I'm staggered that they're wondering what to do. Their "trusted cleaner" is a repeat offence thief. Get proof and call the Police in...

Venus Sun 20-Nov-16 09:17:04

Don't wait to prove anything, just get rid of her. The cleaner can't be trusted anymore. Cut your losses, tell your friends and it's up to them whether they want to sack her, or not. I've been in that situation and I know it's not pleasant, especially if you've been kind to them.

Lisalou Sun 20-Nov-16 09:13:03

I hate to say this gardenman, but the story does not ring true. If it were, when you presented your cheque to the wardmanager, she would not have pursued it in this manner, given the likelihood of it being discovered that she had acted against the rules. More than likely, she would have said that she would manage the situation herself.

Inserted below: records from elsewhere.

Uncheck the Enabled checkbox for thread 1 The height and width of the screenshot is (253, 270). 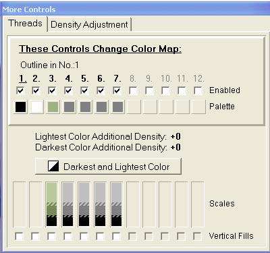tap(20, 91)
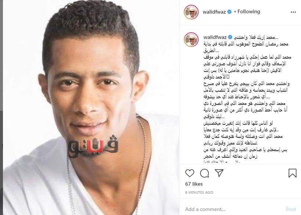Toggle the Following button
The width and height of the screenshot is (301, 215).
tap(249, 12)
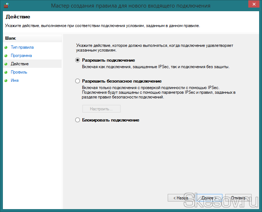This screenshot has width=262, height=212.
Task: Click the green bullet beside Программа
Action: click(6, 56)
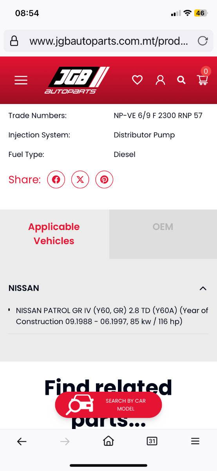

Annitona Sun 20-Nov-16 09:12:50

This can happen with carers who come into the home every day as well. My Aunt had money disappearing - small amounts though as she never kept lot in her flat. But the biggest thing happened when she was away for some respite care, and all her jewellery was stolen from her flat, and it wasn't a forced entry. The police got involved but nothing could be proved, but there was a strong suspicion that the Janitor was involved as well.

radicalnan Sun 20-Nov-16 09:10:42

She is a horrible person to be doing that to people who trust her. Get rid of her and don't be shy about telling other people who use her services, imagine how upset you would be, if you found out that other people had the same experience and hadn't told you.

What difference does it make where her daughter is? What makes any of this acceptable?

Get a camera and get rid of her. She could be stealing your identity next and you could lose far more than a few quid from the back of a drawer.